*Task goal*.
The material below holds a span beginning at the line with "About Us (995, 1216)" and ending at the line with "WhatsApp (1288, 1312)". Quote that span exactly, both ends included, and only that span.

=== Data provided ===

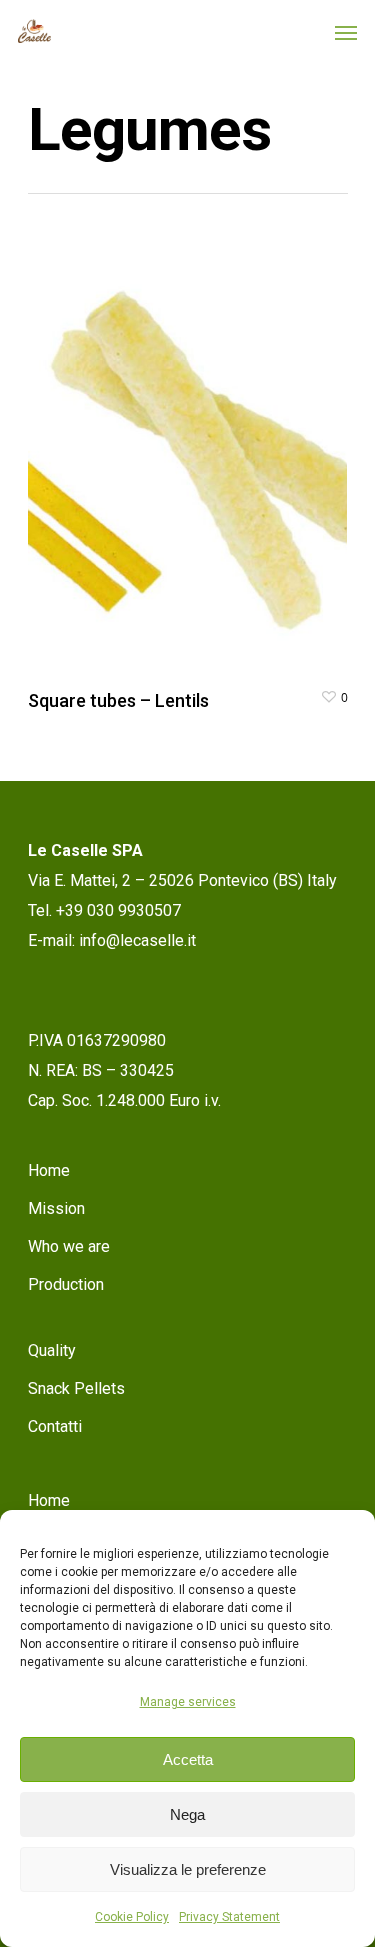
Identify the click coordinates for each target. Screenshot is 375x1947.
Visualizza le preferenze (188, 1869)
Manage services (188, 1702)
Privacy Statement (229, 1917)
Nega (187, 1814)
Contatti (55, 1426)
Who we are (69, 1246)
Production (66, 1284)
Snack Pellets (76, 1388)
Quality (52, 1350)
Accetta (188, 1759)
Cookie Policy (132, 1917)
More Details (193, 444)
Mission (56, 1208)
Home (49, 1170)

===
=== Data provided ===

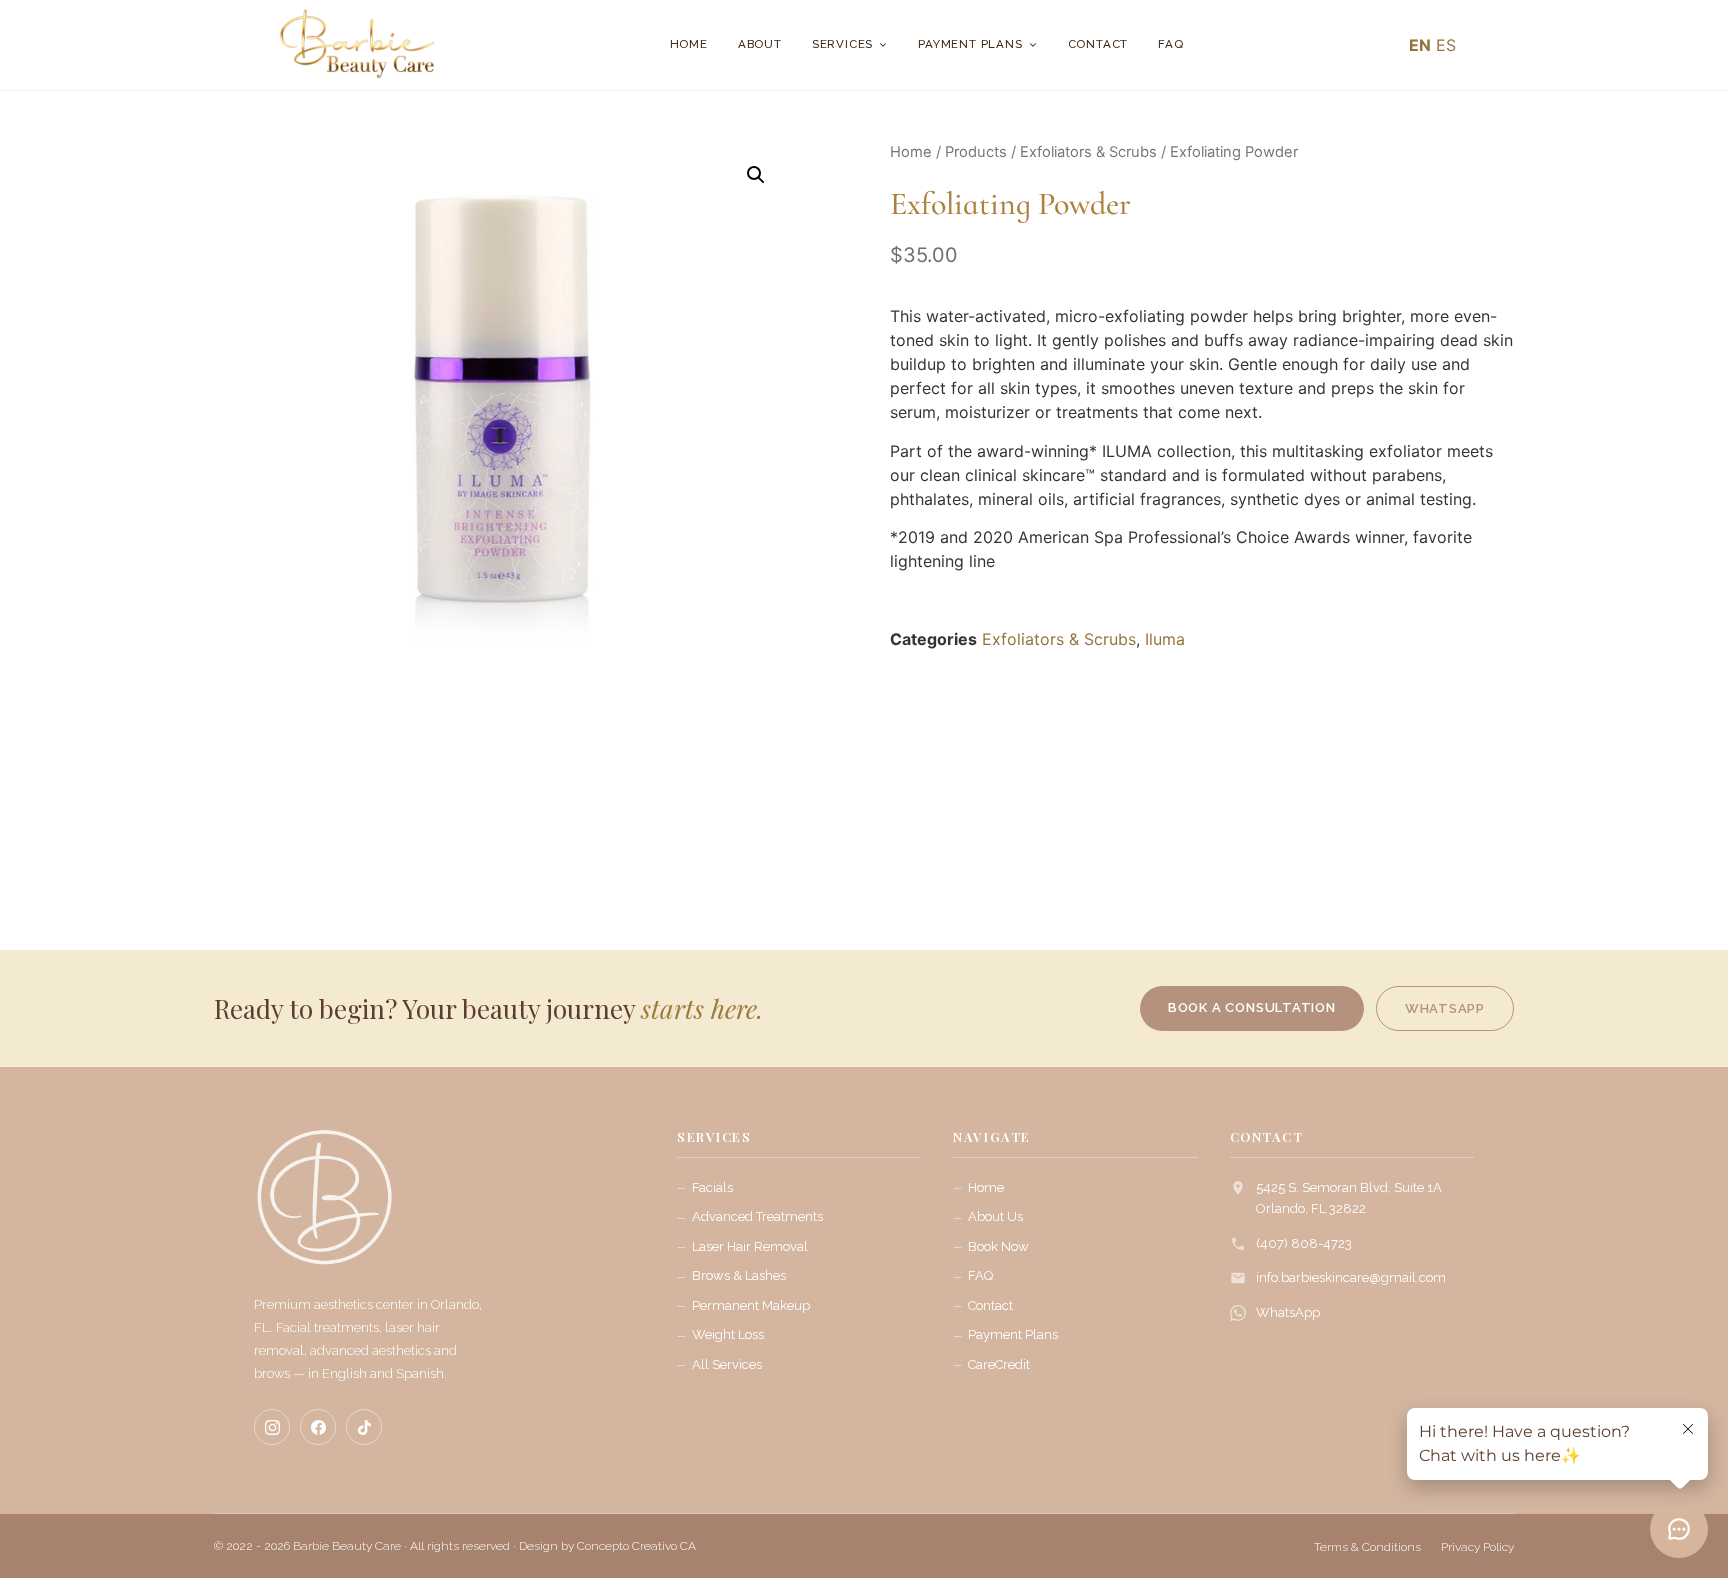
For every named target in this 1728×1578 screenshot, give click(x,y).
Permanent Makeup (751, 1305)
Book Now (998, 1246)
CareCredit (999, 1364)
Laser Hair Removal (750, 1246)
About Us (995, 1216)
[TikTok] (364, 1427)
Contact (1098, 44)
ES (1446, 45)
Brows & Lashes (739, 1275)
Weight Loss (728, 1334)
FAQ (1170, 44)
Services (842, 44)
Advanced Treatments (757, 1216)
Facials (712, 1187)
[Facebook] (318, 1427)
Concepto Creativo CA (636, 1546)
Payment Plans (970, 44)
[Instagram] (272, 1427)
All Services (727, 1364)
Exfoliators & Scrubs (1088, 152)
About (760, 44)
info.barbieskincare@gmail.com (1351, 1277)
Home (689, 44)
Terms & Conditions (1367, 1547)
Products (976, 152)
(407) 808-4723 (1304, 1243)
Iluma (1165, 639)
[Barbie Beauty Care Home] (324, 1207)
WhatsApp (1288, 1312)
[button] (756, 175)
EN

===

*Solution below*.
About Us (995, 1216)
[TikTok] (364, 1427)
Contact (1098, 44)
ES (1446, 45)
Brows & Lashes (739, 1275)
Weight Loss (728, 1334)
FAQ (1170, 44)
Services (842, 44)
Advanced Treatments (757, 1216)
Facials (712, 1187)
[Facebook] (318, 1427)
Concepto Creativo CA (636, 1546)
Payment Plans (970, 44)
[Instagram] (272, 1427)
All Services (727, 1364)
Exfoliators & Scrubs (1088, 152)
About (760, 44)
info.barbieskincare@gmail.com (1351, 1277)
Home (689, 44)
Terms & Conditions (1367, 1547)
Products (976, 152)
(407) 808-4723 (1304, 1243)
Iluma (1165, 639)
[Barbie Beauty Care Home] (324, 1207)
WhatsApp (1288, 1312)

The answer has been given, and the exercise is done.